N. Miller said:
You sleep in the same room with a computer that is running?
Many users do. If they don't have a large enough living/dining room in
their 1-bedroom apartment, the computer desk ends up in their bedroom.
That's why when I used to hunt around for 1-bedroom apartments, I'd look
for those with a large main room (for the living & dining room areas).
If you were a single bachelor(ette) looking for cheap residence rather
than the higher cost of a mortgage on a home along with all the costs of
maintenance, you probably would be looking for 1-bedroom units, too.
Sometimes you can get lucky in finding a 1-bed unit that has a huge
living/dining room and/or a huge walk-in closet (provided you don't mind
computing inside a large closeted room). If you have a bit more
disposable income, you might look for a 2-bedroom unit.
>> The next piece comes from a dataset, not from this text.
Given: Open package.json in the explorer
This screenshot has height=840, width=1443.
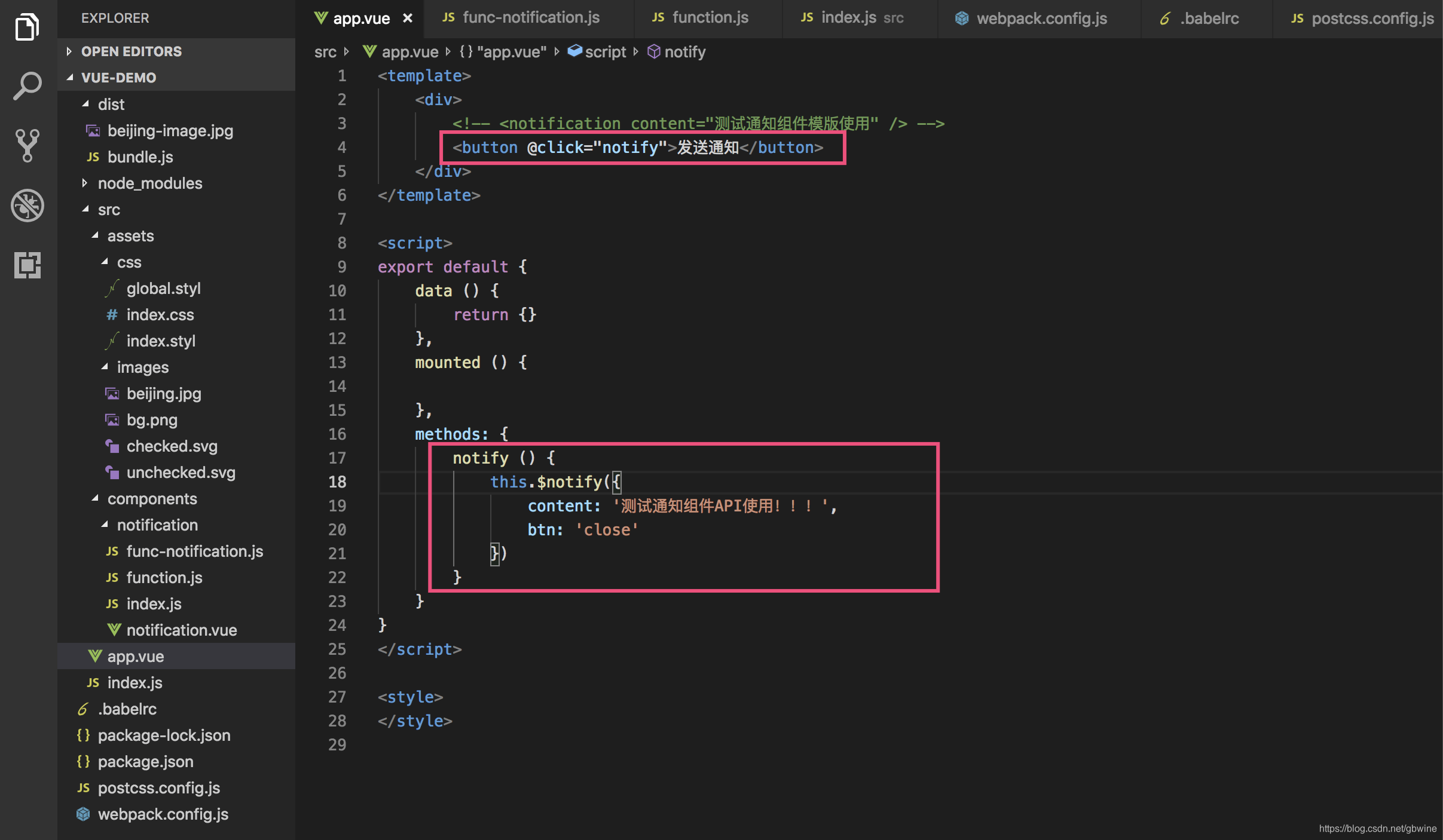Looking at the screenshot, I should click(145, 761).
Why do you think all those users are trying to find the quietest fans or
using water cooling to silence their computers? Would they care if it
were outside the bedroom and in a noisier room when they were fully
awake?
Seems like the OP needs to remember to hit the mute button on the
keyboard when going to bed and then unmute when getting up in the
morning. Alternatively, get a command-line mute program and add it to
the Task Scheduler: one event to mute when it's time to sleep and
another to unmute when it's time to wake. Nirsoft has their nircmd
utility that can run a command to mute the system audio. Just run
"nircmd.exe mutesysvolume (1|0)" (1 for mute on, 0 for mute off). Then
just add 2 events to the Task Scheduler to mute and then later unmute.
In Task Scheduler, you can even have it wait to run the event until the
host has been idle for some minimal amount of time. That way, it won't
run (to do the mute) until you leave the host for awhile during those
late-night sessions.
The OP is whining now about an alert from Outlook for a reminder. Just
imagine their wailing if they had VOIP telephone service with the
softphone popping up and ringing through their speakers while sleeping.
Or a crash or software conflict that results in some alarm sound. Or an
anti-virus program that is configured to make noise when a suspicious
file were found in a scan scheduled to run at night.